Because soluble sugars are mainly stored in vacuoles, we focused on identifying candidate genes encoding tonoplast-localized proteins that are expressed in both ‘HC’ and ‘QG’ mature fruits, but at significantly different levels. Among the DEGs involved in the transport of soluble sugars across the tonoplast, one TST gene (MdTSTa; MD05G1139800) was expressed in both ‘HC’ and ‘QG’ mature fruits, but at significantly different levels (Figure 5A). The methylation levels of the MdTSTa promoter and gene body were analyzed. The methylation level in the CHH context in the MdTSTa promoter was higher in ‘HC’ mature fruits than in ‘QG’ mature fruits (Figure 5B). To determine the subcellular localization of MdTSTa, the MdTSTa-GFP fusion construct was expressed in N. benthamiana leaves. Protoplasts were isolated from the transiently transformed leaves and then lysed to release the intact vacuoles (Figure 5C). The MdTSTa-GFP fusion proteins were detected in the tonoplast (Figure 5C). The effects of MdTSTa overexpression (OE) on the soluble sugar concentration were evaluated in transgenic tomato plants. The fruits of three MdTSTa-OE lines were similar in size to the wild-type fruits (Figure 5D). An RT-PCR analysis indicated that MdTSTa was highly expressed in the transgenic fruits (Figure 5E). The soluble sugar contents, including glucose, fructose, and sucrose, in the wild-type and transgenic fruits are presented in Figure 5F. The average sucrose, fructose, glucose, and total soluble sugar contents were significantly higher in the transgenic fruits than in the wild-type fruits (Figure 5F). These observations suggested that MdTSTa is important for the accumulation of soluble sugars in fruits.

Figure 5.

Figure 5

Functional characterization of MdTSTa. (A) MdTSTa expression levels in ‘HC’ and ‘QG’ mature fruits. (B) Differences in the methylation level of the MdTSTa promoter in the CHH context between ‘HC’ and ‘QG’ mature fruits. (C) Tonoplast localization of the MdTSTa-GFP fusion protein in vacuoles, which were obtained after transiently transformed N. benthamiana protoplasts were lysed.
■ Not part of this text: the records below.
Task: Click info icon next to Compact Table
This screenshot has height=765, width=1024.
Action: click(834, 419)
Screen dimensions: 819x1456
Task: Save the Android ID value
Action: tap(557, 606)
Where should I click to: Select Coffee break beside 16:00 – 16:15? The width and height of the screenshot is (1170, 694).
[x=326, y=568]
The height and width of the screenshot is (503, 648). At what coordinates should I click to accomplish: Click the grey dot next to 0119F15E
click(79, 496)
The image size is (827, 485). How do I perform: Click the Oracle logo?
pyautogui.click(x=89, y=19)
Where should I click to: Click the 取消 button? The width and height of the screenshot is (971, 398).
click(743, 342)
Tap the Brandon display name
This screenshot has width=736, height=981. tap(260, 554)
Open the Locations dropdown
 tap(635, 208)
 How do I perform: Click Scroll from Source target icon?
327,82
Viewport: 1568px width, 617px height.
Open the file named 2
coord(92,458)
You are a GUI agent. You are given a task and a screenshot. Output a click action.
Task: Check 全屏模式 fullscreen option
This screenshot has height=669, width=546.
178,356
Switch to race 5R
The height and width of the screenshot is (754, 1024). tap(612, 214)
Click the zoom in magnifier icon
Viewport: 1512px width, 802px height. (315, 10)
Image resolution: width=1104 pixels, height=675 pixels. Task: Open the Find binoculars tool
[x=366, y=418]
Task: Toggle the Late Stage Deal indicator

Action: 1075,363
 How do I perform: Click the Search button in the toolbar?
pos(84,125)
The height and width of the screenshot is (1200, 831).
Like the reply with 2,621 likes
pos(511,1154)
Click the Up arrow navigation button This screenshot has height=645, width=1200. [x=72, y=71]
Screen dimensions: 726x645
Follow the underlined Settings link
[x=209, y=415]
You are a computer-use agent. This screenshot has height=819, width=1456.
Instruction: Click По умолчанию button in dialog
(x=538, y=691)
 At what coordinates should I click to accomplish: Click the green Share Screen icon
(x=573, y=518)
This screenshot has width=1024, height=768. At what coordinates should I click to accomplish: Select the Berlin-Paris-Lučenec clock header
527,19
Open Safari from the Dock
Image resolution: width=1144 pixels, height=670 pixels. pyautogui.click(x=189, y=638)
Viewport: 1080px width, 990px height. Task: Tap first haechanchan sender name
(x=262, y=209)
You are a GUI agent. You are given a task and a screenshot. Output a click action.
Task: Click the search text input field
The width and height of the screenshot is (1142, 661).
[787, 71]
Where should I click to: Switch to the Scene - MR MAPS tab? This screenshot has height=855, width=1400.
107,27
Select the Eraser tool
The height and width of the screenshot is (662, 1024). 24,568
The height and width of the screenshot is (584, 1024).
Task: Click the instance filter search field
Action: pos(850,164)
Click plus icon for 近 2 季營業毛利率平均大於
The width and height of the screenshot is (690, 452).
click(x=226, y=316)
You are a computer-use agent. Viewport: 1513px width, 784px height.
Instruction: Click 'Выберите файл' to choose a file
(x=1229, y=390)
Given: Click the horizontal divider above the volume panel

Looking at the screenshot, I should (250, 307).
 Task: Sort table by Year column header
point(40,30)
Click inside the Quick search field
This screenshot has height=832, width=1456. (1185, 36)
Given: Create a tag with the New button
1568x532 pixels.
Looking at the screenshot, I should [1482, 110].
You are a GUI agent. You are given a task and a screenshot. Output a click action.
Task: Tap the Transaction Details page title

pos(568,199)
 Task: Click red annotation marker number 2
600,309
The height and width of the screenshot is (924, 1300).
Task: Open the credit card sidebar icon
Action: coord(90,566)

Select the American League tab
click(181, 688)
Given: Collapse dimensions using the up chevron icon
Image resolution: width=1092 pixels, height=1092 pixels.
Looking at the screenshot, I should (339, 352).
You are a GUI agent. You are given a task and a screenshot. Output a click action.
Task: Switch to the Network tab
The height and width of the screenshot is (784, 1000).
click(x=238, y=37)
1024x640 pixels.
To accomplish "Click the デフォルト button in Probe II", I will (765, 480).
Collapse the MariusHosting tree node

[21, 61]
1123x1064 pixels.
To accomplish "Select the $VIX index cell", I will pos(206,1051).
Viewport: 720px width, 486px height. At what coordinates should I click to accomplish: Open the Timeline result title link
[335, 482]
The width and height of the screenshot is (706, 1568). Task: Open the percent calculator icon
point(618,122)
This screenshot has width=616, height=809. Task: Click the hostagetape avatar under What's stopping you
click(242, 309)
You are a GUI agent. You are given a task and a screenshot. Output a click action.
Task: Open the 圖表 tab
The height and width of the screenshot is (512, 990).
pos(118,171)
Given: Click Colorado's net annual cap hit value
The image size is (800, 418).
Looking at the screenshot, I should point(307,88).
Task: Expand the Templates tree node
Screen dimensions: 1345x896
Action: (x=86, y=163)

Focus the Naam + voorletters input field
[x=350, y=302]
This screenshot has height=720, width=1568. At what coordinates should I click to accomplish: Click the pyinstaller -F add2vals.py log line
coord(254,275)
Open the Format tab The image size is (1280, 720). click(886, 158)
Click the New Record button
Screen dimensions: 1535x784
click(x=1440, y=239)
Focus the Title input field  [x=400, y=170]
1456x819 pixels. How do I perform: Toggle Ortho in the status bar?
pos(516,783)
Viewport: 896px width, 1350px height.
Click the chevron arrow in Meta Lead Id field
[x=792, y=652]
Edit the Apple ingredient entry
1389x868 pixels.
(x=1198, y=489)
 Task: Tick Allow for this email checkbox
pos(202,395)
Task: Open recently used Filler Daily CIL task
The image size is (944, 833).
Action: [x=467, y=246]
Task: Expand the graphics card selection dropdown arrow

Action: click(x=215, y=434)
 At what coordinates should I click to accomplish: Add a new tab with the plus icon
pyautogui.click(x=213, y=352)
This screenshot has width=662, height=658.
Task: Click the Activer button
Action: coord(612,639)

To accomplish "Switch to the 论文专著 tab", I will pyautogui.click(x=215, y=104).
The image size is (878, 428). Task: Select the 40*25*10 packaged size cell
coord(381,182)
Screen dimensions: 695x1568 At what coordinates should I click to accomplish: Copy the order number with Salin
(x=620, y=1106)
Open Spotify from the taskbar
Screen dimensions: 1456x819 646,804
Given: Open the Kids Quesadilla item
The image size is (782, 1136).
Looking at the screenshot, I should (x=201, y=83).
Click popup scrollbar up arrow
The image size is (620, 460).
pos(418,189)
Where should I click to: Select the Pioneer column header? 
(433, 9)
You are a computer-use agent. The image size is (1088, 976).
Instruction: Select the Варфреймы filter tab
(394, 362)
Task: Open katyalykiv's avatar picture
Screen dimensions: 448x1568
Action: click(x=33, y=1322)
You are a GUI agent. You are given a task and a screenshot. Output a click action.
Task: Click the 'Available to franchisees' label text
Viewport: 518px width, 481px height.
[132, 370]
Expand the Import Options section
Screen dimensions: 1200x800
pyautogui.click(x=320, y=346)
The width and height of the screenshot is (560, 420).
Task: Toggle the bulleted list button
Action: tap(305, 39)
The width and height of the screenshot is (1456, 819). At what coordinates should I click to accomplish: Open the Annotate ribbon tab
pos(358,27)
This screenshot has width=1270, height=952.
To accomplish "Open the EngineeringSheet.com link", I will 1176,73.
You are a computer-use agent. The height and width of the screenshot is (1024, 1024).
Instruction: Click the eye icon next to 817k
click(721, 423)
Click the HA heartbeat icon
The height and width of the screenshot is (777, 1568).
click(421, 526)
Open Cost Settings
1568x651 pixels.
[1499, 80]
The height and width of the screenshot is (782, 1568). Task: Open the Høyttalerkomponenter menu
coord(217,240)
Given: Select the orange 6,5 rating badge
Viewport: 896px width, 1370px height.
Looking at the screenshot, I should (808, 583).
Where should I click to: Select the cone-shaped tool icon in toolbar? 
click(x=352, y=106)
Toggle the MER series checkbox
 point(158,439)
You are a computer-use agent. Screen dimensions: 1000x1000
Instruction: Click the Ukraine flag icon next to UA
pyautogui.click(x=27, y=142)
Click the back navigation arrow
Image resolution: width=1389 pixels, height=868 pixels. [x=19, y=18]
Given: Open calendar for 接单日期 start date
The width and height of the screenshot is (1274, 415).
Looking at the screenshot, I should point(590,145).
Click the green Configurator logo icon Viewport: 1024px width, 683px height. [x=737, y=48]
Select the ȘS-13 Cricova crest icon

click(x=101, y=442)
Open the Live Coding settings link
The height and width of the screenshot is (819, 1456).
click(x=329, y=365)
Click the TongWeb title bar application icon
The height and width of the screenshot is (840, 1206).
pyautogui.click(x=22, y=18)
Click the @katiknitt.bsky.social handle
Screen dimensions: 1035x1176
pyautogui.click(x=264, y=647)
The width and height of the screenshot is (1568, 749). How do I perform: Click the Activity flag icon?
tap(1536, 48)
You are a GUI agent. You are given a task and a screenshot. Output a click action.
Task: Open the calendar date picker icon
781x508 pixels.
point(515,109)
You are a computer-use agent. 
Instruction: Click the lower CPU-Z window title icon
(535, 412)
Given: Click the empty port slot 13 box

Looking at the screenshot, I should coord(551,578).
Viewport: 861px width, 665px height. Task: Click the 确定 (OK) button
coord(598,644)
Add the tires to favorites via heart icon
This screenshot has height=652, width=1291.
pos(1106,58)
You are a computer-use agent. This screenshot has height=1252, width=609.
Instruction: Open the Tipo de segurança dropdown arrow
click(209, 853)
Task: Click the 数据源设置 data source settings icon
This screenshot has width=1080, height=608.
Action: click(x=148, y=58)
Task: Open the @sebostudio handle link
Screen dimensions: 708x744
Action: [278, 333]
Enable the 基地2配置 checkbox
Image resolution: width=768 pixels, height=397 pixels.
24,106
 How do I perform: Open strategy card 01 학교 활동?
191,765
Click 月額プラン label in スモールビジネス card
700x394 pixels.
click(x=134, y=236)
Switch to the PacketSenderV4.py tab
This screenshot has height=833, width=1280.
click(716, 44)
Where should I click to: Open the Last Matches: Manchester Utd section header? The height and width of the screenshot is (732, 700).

Bars represent 10 μm. (D) Mature tomato fruits from wild-type and 35S: MdTSTa transgenic lines. (E) MdTSTa expression in wild-type and transgenic tomato based on RT-PCR data. (F) Soluble sugar contents in the mature tomato fruits of wild-type and transgenic lines. WT: wild-type; T1, T2, and T3: 35S: MdTSTa transgenic lines. Double asterisks (**) represent significant differences between wild-type and transgenic fruits (t-test, p < 0.01).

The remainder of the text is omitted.